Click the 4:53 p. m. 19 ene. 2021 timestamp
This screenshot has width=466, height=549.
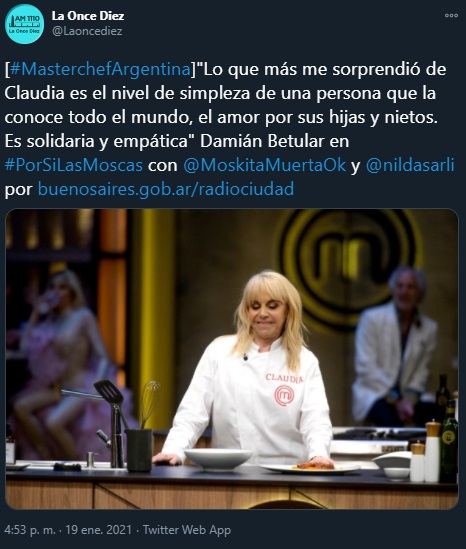click(68, 530)
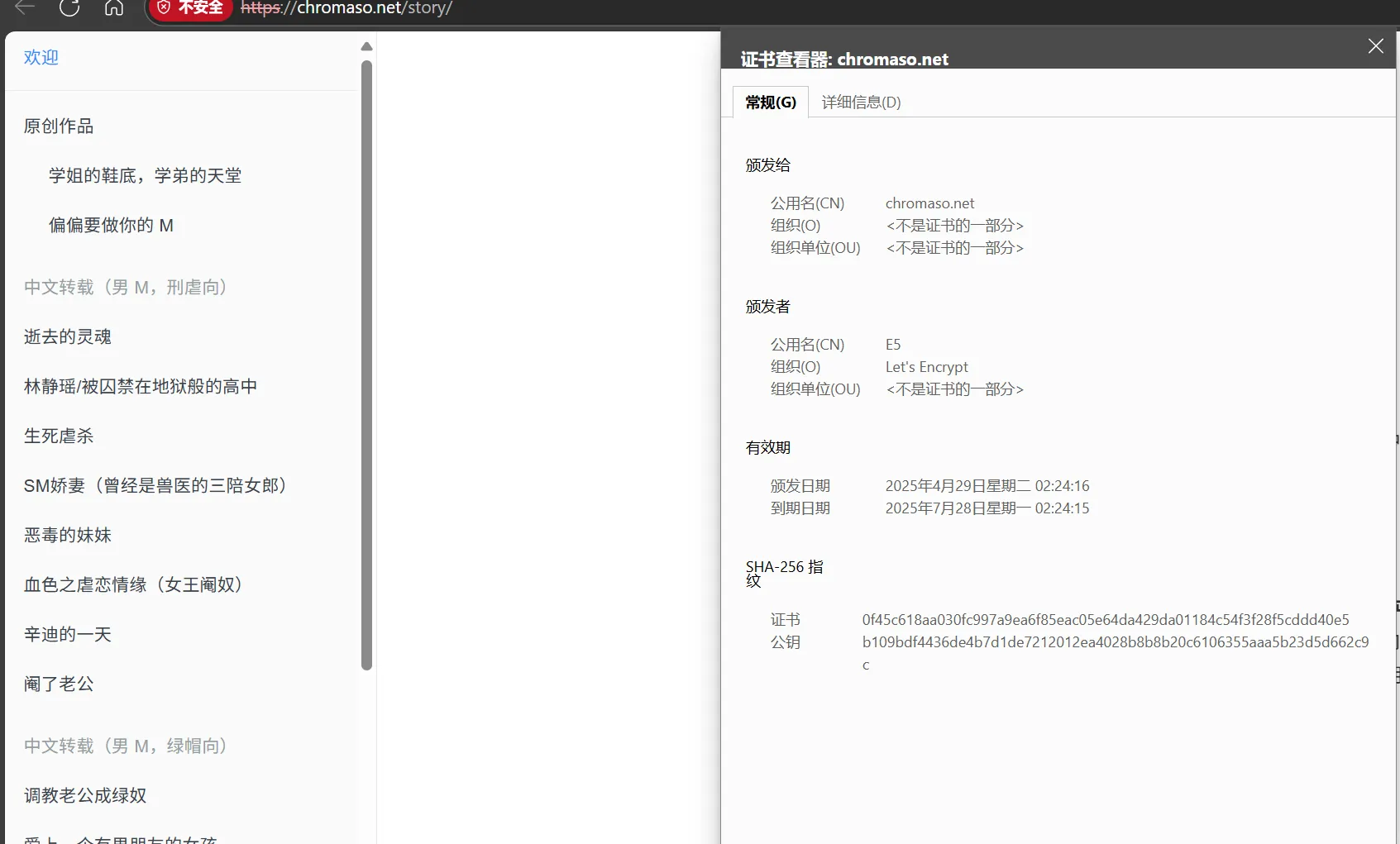Click the sidebar vertical scrollbar thumb
Image resolution: width=1400 pixels, height=844 pixels.
click(x=366, y=364)
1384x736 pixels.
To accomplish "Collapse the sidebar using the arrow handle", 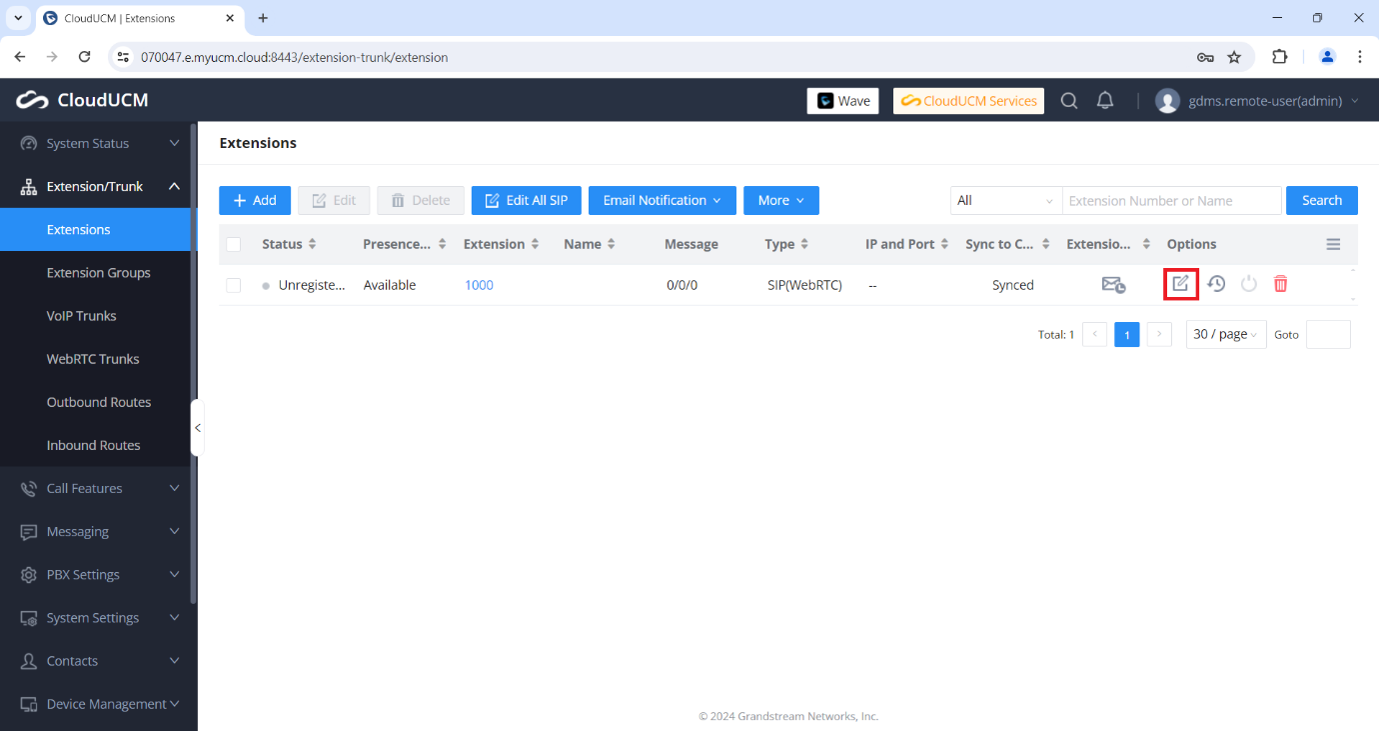I will point(197,428).
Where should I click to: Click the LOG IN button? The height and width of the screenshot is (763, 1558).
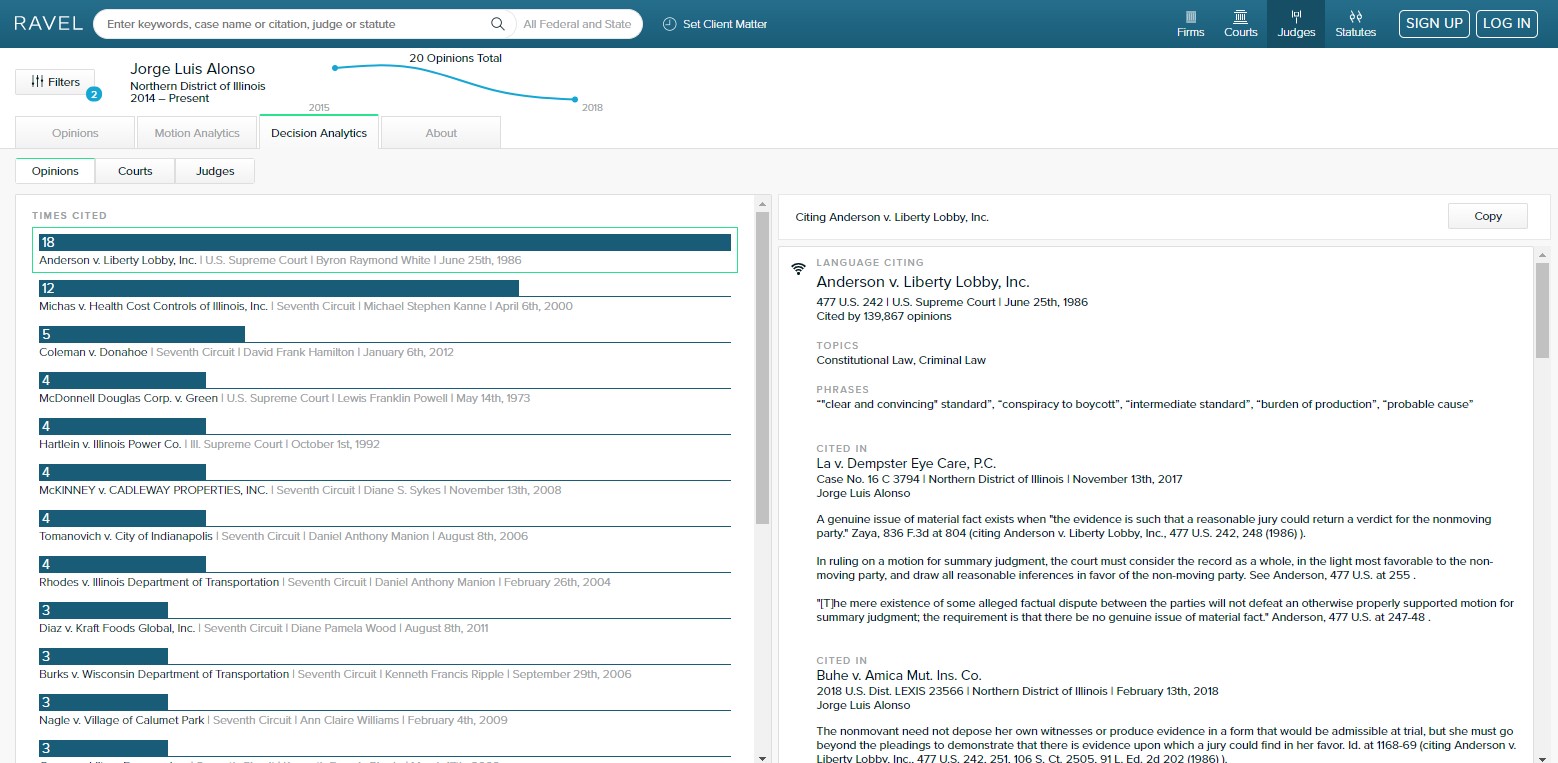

#### やるべきこと:
上の行から「screenshot」という文字列を含むものだけを絞り込み、一行ずつ書き写してください。大文字と小文字は区別する。

#### 回答全文:
This screenshot has width=466, height=549.
Where should I click to: Click the LOG IN button? The height and width of the screenshot is (763, 1558).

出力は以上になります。